◆ **PASSAGE TO READ**
"""

Personal Effects, May 05
Question: Hey, is this a horn that someone made from a powder horn. I’ve never seen one like it before.
The tip is brass. What does the brass plaque on the front mean? It’s brass and says E. Gates St. 4 –1993 2567 Berne St Akron 12 Ohio. Overall its size is close to 13 inches. I put the leather straps on. It also has some tiny holes and nibbles in it. Will mice eat horn. Is it real? It worth much? Appreciate it.
Answer: Well, you have a hunter’s horn used to call the hounds or alert the riders.
There are several different types of hunter’s horns out there. Yes, it’s a real piece of cattle horn. There was a time that horn was used for many things. Not just for powder horns and hunter’s horns, but softened and flattened, it was formed into spoons, small bowls and snuff boxes.
I don’t think that your piece is that old. I think your piece dates to likely the 1930s.

"""

(Dataset excerpts)
"""

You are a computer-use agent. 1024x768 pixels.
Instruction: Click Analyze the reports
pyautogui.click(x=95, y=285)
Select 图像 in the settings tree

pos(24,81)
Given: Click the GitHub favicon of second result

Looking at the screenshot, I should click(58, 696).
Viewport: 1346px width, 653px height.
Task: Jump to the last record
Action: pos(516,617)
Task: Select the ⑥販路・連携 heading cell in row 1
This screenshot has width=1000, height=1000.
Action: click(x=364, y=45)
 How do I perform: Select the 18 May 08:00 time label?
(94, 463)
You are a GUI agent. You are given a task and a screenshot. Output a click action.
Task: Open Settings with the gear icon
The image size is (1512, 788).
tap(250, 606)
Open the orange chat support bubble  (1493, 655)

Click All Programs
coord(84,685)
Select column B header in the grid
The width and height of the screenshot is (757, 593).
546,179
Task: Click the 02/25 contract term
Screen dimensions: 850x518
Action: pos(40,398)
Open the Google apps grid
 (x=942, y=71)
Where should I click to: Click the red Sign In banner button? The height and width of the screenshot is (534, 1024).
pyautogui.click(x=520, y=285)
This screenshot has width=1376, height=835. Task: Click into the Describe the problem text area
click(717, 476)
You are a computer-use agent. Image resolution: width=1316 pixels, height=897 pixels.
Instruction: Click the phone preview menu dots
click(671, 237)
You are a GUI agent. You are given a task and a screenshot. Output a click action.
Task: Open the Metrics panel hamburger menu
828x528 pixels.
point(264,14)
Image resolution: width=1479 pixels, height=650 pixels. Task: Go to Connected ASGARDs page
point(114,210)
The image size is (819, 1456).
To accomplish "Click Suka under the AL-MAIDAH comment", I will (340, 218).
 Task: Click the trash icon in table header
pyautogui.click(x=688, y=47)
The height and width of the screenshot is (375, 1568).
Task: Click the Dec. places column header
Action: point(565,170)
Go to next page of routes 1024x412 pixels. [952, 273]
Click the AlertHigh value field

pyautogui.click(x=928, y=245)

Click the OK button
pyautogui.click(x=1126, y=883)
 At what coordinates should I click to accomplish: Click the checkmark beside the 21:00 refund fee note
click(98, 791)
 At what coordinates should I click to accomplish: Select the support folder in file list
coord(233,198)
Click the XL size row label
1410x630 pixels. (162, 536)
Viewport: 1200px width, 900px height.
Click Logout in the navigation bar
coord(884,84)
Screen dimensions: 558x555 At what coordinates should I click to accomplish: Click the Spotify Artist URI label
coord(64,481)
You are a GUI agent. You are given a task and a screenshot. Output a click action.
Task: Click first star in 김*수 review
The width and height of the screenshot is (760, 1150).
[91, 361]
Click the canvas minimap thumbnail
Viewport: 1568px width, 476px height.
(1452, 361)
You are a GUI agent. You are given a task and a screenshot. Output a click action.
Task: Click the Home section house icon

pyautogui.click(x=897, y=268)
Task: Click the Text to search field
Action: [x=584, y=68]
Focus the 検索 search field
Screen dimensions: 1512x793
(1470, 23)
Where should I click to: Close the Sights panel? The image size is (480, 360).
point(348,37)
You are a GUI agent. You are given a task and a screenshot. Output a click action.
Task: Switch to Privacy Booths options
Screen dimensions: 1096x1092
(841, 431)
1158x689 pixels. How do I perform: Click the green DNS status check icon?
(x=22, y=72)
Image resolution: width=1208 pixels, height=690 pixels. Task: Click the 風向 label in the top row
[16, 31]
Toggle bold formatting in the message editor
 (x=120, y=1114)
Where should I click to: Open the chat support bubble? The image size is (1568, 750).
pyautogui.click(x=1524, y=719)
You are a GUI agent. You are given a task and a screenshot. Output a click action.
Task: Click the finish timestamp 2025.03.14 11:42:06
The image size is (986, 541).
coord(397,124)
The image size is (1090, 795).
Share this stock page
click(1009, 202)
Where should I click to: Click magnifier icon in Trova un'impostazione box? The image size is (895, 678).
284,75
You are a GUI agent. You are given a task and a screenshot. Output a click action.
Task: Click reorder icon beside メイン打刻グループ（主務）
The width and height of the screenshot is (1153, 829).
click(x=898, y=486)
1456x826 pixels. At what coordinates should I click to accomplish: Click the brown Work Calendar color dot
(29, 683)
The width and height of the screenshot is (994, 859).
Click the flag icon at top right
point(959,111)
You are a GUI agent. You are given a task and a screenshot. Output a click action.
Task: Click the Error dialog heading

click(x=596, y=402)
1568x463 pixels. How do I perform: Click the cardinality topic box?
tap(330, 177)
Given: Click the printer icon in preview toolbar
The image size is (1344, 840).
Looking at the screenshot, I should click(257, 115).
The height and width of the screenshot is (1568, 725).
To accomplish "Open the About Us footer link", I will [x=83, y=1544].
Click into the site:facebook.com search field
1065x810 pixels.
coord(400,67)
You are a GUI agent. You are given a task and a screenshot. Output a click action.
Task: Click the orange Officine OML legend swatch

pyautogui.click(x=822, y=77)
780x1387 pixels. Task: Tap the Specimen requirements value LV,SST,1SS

"""

◆ **PROBLEMS TO WORK ON**
A) From the text about the hunter's horn, quote the stretch from "Personal Effects, May" through "and snuff boxes.".
B) In the text about the hunter's horn, what decade does the answer give as the likely date of the piece?
The items play no part in this.

◆ **TASK-BY-TASK OUTPUTS**
A)
Personal Effects, May 05
Question: Hey, is this a horn that someone made from a powder horn. I’ve never seen one like it before.
The tip is brass. What does the brass plaque on the front mean? It’s brass and says E. Gates St. 4 –1993 2567 Berne St Akron 12 Ohio. Overall its size is close to 13 inches. I put the leather straps on. It also has some tiny holes and nibbles in it. Will mice eat horn. Is it real? It worth much? Appreciate it.
Answer: Well, you have a hunter’s horn used to call the hounds or alert the riders.
There are several different types of hunter’s horns out there. Yes, it’s a real piece of cattle horn. There was a time that horn was used for many things. Not just for powder horns and hunter’s horns, but softened and flattened, it was formed into spoons, small bowls and snuff boxes.

B) The 1930s.